> _Passage provided_:
Mission statement[edit]

The mission of the CCTRN is to achieve public health advances for the treatment of cardiovascular diseases, through the conduct and dissemination of collaborative research leading to evidence-based treatment options and improved outcome for patients with heart disease.[1]

Components of the Network[edit]

The sponsor

The National Heart, Lung, and Blood Institute (NHLBI) is one of 27 institutes/centers of the National Institutes of Health (NIH) and supports research related to the causes, prevention, diagnosis, and treatment of heart, blood vessel, lung, and blood diseases; and sleep disorders. The NHLBI plans and directs research in the development and evaluation of interventions and devices related to prevention, treatment, and rehabilitation of patients suffering from such diseases and disorders.

The Coordinating Center for Clinical Trials

Since 1971, the Coordinating Center for Clinical Trials ([1]) at The University of Texas School of Public Health has played a leading role in cardiovascular disease and vision research by serving as a coordinating center for 16 nationwide multicenter clinical trials. The CCCT's primary function is to provide and coordinate all operations, procedures, and activities of a large-scale randomized controlled clinical trial. The CCCT serves as the Data Coordinating Center for the CCTRN.

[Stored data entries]

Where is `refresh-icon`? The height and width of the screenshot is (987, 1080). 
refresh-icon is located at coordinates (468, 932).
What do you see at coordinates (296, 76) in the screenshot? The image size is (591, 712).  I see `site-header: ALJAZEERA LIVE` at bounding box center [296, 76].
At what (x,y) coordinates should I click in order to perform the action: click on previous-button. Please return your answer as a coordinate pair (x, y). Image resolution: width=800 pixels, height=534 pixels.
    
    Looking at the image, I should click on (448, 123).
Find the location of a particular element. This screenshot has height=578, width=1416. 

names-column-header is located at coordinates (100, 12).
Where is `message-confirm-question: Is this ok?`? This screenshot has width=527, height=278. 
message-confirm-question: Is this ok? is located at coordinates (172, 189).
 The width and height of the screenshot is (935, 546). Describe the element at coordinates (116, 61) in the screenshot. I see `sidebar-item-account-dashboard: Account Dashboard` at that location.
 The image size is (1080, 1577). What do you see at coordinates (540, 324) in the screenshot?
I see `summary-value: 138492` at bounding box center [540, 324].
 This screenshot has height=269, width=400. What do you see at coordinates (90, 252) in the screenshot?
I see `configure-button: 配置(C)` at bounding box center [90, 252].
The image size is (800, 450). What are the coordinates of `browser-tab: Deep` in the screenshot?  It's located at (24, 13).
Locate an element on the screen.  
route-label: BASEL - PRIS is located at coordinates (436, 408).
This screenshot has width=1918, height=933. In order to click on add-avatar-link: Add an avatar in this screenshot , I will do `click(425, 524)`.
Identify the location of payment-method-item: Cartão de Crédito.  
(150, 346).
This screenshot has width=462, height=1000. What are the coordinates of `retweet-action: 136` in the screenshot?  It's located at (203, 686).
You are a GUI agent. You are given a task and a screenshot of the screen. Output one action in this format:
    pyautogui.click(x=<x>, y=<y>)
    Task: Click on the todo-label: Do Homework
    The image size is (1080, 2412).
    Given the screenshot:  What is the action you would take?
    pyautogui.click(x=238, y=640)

> _Your tasks_:
1 - In the passage on the CCTRN, what role does the Coordinating Center for Clinical Trials serve for the CCTRN?
2 - Extend the passage on the CCTRN from its final sentence, carrying on its account of the components of the network.
The stored data entries are separate material and unrelated to the CCTRN passage.

> _Answers to this exercise_:
1 - It serves as the Data Coordinating Center for the CCTRN.

2 -
The clinical sites

The CCTRN includes seven stem cell centers in the United States with experience and expertise in clinical trials studying treatments for heart disease and peripheral artery disease. These sites include:

Ongoing work[edit]

In July 2008, the CCTRN opened enrollment in two studies in patients who had recently suffered heart attacks: TIME[2] ([9]) and LateTIME[3] ([10]). The purpose of these studies was to determine if stem cells safely taken from an individual’s bone marrow could be transplanted back into the injured heart muscle of the individual and improve the heart’s ability to pump following a heart attack, as well as to determine the best time for transplanting the cells following a heart attack. The results of both studies were presented at the American Heart Association (AHA) Scientific meetings in 2011 (LateTIME) and 2012 (TIME), and simultaneously published in JAMA.[4][5]

In March 2009, the CCTRN opened enrollment in a heart failure study: FOCUS [6] ([11]). The purpose of this study was to determine the safety and effectiveness of injecting bone marrow stem cells into heart muscle in an attempt to promote blood vessel growth that could potentially improve the blood supply in hearts that are failing. This study recruited patients who had heart failure, but would no longer benefit from other forms of standard treatment such as surgery or coronary artery repair procedures such as balloon angioplasty or stent placement. The results of this study were presented at the American College of Cardiology (ACC) Annual Meeting in 2012 and simultaneously published in JAMA.[7]

In June 2013, CCTRN opened enrollment in a study in peripheral artery disease: PACE ([12]). This study is currently enrolling. The purpose of this study is to determine the safety and effectiveness of bone marrow-derived stem cell therapy on improving blood flow and walking ability in patients with peripheral artery disease. This study will enroll 80 patients over a one year period.

In October 2015, CCTRN opened enrollment in a study in heart failure: CONCERT (NCT02501811). This study is currently enrolling. The purpose of the study is to determine whether giving autologous Mesenchymal Stem Cells (MSCs) and/or C-kit+ Cardiac Stem Cells (CSCs) to patients with heart muscle damage is safe. It will also help us learn whether these treatments improve heart function for people who are not ideal candidates for other forms of standard therapy such as surgery.

In the first quarter of 2016, CCTRN is planning to open enrollment in a study in anthracycline-induced cardiomyopathy (AIC): SENECA (NCT02509156). This study is NOT yet enrolling. The purpose of the study is to determine whether giving allogeneic mesenchymal stem cells (MSCs) to patients with AIC is safe and whether these treatments improve heart function.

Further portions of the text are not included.